=== Begin Enclosure ===

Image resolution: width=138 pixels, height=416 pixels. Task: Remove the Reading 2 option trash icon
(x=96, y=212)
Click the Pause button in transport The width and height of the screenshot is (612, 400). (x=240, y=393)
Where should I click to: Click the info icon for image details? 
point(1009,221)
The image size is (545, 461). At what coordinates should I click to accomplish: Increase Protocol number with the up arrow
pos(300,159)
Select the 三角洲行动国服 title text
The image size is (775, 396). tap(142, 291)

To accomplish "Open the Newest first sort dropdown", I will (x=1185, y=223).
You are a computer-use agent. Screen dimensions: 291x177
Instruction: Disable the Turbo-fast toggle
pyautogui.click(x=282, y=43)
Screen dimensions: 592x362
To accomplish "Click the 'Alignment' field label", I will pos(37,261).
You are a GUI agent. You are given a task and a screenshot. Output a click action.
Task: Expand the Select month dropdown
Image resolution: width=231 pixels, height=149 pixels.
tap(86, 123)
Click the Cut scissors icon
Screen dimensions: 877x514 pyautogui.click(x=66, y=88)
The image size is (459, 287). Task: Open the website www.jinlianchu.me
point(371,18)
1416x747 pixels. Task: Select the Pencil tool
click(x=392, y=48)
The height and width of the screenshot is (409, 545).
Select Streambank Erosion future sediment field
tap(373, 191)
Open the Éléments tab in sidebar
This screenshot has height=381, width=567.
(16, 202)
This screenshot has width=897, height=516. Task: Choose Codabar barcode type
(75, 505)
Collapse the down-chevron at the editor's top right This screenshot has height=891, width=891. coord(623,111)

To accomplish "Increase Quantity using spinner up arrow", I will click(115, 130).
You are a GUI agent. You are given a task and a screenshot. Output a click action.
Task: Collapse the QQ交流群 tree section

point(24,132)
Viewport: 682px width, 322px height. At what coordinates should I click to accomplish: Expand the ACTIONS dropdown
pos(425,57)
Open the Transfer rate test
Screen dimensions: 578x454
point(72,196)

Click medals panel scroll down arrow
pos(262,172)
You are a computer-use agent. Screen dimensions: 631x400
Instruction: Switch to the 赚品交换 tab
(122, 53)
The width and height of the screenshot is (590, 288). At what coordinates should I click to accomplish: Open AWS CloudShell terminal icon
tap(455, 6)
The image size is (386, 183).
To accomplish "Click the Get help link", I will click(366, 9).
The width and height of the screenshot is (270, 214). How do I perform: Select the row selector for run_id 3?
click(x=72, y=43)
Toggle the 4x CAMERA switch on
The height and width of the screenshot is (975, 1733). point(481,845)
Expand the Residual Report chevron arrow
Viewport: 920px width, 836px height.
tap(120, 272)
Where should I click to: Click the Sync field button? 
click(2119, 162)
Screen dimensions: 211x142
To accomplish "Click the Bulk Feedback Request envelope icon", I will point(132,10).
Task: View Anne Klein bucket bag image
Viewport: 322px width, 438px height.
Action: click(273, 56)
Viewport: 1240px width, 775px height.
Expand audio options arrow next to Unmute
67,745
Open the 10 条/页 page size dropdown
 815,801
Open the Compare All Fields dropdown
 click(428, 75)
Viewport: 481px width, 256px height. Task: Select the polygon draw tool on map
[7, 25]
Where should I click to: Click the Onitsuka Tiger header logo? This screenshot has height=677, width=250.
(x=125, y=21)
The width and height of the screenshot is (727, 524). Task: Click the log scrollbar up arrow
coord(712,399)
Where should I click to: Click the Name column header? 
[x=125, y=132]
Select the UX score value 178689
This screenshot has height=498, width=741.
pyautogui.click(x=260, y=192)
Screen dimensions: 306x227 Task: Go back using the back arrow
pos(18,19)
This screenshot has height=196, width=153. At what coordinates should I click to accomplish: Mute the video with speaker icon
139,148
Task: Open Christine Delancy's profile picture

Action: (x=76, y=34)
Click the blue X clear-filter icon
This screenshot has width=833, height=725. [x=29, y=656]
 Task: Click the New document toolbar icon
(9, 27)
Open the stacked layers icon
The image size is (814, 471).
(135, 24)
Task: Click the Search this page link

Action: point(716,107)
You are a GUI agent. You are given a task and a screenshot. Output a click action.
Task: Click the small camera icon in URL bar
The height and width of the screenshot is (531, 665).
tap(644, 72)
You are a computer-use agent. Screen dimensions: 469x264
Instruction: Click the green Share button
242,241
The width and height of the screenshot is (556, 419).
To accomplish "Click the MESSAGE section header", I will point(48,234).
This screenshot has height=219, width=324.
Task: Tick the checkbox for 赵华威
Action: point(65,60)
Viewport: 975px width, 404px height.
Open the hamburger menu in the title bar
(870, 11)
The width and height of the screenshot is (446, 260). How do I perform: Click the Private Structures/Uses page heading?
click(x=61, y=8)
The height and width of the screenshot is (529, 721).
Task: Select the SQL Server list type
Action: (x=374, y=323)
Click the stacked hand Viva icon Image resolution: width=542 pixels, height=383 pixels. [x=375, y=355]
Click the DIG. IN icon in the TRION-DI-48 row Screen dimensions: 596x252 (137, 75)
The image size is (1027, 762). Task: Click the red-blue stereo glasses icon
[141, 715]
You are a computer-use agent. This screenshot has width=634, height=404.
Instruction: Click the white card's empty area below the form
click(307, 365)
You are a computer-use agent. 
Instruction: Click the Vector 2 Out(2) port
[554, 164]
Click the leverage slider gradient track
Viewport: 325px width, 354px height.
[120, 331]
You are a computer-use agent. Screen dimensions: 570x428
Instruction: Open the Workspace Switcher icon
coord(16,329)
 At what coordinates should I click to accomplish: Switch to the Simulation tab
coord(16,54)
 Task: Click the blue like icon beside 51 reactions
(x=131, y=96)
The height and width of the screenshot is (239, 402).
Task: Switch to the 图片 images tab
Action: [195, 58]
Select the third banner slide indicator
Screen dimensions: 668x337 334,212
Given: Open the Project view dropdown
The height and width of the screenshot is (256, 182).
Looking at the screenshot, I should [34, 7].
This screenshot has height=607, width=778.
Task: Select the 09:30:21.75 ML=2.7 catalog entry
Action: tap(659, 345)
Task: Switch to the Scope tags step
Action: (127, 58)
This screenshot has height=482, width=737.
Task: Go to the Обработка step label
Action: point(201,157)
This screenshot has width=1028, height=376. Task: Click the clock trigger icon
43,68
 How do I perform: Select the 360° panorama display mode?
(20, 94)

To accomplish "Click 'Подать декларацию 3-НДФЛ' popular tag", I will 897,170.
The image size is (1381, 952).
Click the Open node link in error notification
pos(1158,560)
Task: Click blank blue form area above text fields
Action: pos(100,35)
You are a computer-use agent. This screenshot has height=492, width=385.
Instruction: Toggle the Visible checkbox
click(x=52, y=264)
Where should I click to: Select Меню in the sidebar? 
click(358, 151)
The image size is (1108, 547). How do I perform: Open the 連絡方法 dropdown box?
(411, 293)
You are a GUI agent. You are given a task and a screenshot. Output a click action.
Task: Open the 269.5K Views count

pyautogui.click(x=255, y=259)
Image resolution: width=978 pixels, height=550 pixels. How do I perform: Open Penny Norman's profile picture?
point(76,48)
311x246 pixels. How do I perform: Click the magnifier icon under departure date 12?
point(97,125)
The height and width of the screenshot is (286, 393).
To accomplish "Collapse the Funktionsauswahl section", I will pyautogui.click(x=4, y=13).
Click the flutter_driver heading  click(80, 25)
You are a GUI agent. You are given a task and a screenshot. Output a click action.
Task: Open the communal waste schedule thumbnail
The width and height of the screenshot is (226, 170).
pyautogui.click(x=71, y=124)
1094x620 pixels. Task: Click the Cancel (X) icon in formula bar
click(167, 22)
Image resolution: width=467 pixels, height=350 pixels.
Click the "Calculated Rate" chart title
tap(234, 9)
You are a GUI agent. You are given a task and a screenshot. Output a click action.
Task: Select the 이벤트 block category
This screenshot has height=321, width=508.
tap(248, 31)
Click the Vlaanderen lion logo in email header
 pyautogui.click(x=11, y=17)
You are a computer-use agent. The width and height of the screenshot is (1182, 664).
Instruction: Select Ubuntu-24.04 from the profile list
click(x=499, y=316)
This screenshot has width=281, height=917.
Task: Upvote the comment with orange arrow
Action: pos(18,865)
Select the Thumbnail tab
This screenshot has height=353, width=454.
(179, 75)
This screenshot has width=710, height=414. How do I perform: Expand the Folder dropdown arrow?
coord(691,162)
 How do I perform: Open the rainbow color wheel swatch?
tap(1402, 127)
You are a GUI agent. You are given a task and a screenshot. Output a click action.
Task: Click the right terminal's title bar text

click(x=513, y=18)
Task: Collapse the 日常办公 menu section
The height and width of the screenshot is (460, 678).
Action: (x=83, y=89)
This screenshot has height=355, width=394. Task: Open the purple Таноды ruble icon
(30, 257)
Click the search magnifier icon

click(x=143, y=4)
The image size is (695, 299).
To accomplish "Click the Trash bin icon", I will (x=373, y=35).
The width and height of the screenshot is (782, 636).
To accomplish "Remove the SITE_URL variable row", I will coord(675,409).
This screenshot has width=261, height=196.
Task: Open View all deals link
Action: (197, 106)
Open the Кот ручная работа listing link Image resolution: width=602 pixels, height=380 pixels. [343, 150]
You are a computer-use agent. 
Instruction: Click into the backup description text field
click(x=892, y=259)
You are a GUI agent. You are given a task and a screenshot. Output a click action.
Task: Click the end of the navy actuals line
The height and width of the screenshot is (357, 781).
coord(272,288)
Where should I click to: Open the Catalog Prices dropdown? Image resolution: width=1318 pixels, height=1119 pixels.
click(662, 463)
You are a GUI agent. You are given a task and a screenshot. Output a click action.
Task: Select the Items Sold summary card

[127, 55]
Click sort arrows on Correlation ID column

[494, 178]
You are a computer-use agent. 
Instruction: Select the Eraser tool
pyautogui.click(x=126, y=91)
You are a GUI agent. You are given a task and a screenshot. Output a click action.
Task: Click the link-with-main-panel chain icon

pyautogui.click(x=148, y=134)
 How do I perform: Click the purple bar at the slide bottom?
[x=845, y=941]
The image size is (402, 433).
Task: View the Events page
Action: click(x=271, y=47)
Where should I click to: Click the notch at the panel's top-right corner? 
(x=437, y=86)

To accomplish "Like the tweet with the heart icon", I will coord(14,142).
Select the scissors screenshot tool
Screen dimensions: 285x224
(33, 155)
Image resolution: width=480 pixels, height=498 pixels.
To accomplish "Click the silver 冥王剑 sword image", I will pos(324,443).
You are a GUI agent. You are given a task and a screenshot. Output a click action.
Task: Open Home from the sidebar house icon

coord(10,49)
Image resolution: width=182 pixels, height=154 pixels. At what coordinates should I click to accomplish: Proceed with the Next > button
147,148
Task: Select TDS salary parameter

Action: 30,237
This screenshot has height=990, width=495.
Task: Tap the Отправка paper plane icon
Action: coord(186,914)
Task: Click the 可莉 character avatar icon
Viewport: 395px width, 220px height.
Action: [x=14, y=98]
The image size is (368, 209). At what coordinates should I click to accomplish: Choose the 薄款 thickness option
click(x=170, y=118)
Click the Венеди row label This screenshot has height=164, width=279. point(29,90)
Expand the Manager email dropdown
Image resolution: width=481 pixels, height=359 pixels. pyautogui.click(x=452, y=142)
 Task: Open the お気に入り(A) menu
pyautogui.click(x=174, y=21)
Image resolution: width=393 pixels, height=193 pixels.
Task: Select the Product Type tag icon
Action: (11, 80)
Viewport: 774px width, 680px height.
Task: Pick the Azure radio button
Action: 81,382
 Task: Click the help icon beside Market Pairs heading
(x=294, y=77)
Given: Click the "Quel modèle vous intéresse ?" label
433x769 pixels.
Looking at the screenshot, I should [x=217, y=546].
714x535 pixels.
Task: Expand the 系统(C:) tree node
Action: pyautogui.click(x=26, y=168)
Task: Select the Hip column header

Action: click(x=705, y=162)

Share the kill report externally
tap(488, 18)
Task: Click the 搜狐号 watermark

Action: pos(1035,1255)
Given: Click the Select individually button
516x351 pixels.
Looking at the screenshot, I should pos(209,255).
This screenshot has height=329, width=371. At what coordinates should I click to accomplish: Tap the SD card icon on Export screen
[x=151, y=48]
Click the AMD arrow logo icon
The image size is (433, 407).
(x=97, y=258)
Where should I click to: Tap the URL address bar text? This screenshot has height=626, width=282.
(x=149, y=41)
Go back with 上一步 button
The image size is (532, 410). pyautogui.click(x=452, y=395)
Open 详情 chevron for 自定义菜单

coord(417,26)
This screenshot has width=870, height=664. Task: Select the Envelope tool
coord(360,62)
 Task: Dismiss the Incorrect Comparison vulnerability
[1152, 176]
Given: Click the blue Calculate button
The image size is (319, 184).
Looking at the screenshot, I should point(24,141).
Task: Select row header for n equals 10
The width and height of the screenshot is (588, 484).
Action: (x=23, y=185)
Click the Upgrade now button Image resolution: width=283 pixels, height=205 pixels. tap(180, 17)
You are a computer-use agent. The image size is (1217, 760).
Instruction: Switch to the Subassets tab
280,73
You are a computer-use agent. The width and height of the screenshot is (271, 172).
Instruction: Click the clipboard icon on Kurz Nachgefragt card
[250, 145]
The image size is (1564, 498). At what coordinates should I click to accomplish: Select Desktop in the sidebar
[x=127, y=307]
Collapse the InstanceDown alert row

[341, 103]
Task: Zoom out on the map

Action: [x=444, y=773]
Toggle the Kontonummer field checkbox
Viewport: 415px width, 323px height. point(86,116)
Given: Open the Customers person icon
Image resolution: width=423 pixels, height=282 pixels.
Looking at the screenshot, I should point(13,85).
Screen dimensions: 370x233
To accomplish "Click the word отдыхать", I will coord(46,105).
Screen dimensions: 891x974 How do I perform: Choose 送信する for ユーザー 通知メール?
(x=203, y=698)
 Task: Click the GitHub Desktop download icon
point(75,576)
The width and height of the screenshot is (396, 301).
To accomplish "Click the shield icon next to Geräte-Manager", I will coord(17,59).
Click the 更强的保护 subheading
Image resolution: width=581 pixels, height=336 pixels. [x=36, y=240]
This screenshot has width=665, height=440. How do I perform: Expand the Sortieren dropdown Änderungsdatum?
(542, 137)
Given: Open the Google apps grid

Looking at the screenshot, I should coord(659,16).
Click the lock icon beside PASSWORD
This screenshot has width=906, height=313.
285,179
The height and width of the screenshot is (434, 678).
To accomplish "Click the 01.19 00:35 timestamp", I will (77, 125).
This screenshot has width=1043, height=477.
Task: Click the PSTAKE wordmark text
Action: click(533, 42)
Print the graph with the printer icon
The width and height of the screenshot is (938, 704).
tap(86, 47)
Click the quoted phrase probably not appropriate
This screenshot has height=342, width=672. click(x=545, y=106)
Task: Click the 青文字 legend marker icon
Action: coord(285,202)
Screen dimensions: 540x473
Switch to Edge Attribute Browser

=== End Enclosure ===

Copy the lines above exactly, beginning at the line that has "This screenshot has width=1028, height=376." and stopping after the line that has "has height=492, width=385.", and omit the rest.

WRITTEN SOLUTION ::
This screenshot has width=1028, height=376. Task: Click the clock trigger icon
43,68
 How do I perform: Select the 360° panorama display mode?
(20, 94)

To accomplish "Click 'Подать декларацию 3-НДФЛ' popular tag", I will 897,170.
The image size is (1381, 952).
Click the Open node link in error notification
pos(1158,560)
Task: Click blank blue form area above text fields
Action: pos(100,35)
You are a computer-use agent. This screenshot has height=492, width=385.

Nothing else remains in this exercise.